18 août 2005
altercation féconde - séquelles et prescriptum
Après avoir botté le cul
de quelqu'un, on est presque capable de le respecter à nouveau. Je veux
dire, quand on se prend une bonne trampe, de la sévère et de la
costaude, on a droit à la parole. Pour aggraver son cas ou, au
contraire, passer à autre chose. Ivan, je n'ai jamais regretté de lui
doudouner la couenne. C'est le genre d'acte fondateur, virilement con
et donc fondamental, qui nous d'emblée mis sur des rails intéressants.
La terreur de la violence est tout à fait légitime. Rien n'est
plus redoutable que la brutalité sans garde-fou. Attention, je ne parle
pas de la douleur. On peut aussi avoir peur de la douleur, et ce, de
façon tout aussi légitime. Mais ça n'a pas forcément à voir avec la
violence. Je ne suis pas attiré par l'exploration de la douleur, comme
volupté, comme sanction dosée et auto-infligée, bref je ne suis ni
sadique ni masochiste. Mais de la même façon qu'on peut avoir mal sans
éprouver la violence, on peut également infliger une violence terrible
sans provoquer de douleur physique directe. C'est justement parce
que la terreur spontanée que l'on a de la violence qui nous menace est
quelque chose de profond et de puissant, parce que c'est une trouille
éternelle, jamais étouffée, que c'est un angle superbe pour aborder la
vie.
Entendons nous bien. On ne vit pas que de cette
approche sans se consumer ou se tordre. Croyez moi. Et ce n'est pas mon
cas. Merci bien. N'empêche, c'est passionnant, même s'il faut parfois
savoir se maintenir en retrait des domaines passionnants et dangereux.

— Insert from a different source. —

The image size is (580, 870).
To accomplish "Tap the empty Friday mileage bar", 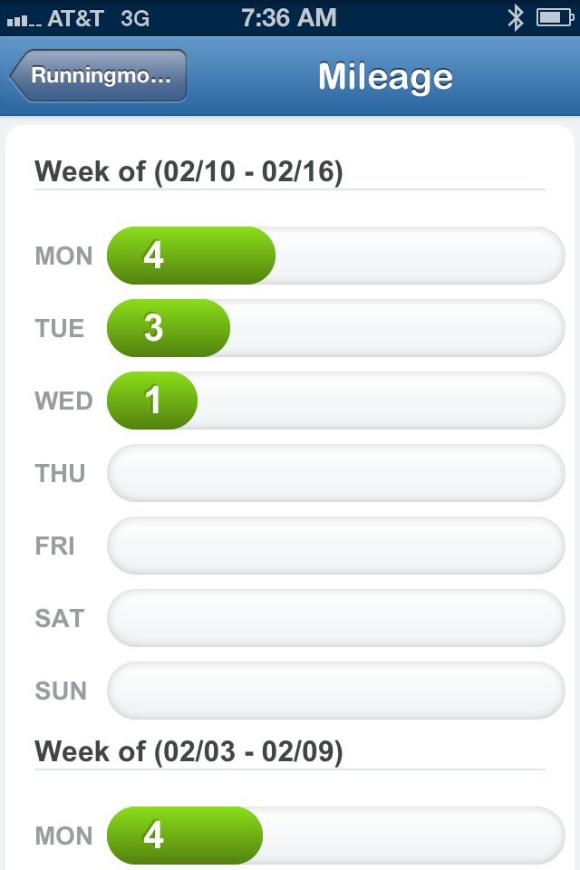I will pos(336,546).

Devant un verre de Glenfiddish (j'avais pris une bouteille dans
mon coffre, devant l'indigence de la carte du bar de la
station-service, pas une seule vraie boisson alcoolisée), Ivan et moi
avons discuté. C'était étrange, lui le visage tuméfié et brillant par
les plaies. Moi énervé, rougeaud encore un peu, de rage et de
défoulement brutal. Et l'étrange façon qu'il avait d'accepter ça, de ne
pas m'en tenir rigueur. genre "c'est bon, c'est arrivé, bon, ben on
passe à autre chose, hein, on ne va pas en faire une maladie".

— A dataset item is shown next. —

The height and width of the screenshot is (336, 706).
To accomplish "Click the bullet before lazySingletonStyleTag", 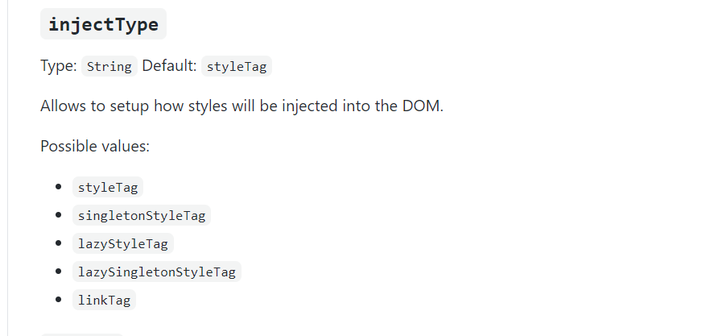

Etonnant. C'était peut-être quelqu'un qui aimait ça, qui avait une
personnalité soumise et docile, mentalement inapte à se rebiffer, qui
n'en verrait pas l'utilité. Peut-être était-ce plus subtil que ça.
Nous avons discuté longtemps, posément, amicalement, pour terminer, très tard le matin alors que l'alcool avait fini par nous faire défaut, un brin fatigués et donc extrêmement lucides ou complètement azimutés (on ne saura jamais). Et c'est précisément dans ce petit matin inhumain de station-service 24/24 que nous vint l'idée de génie. De celles qui apparaissent d'emblée comme profondément idiotes, justes et déraisonnables, voire dangereuses. Donc trop tentantes pour qu'on ne cède pas à leur appel. Surtout dans notre état. Dans les lueurs blafardes qui se jetaient sur nos visages tordus, nos regards scellèrent un pacte muet dont nous aurions tout le temps ensuite de voir la folie bancale.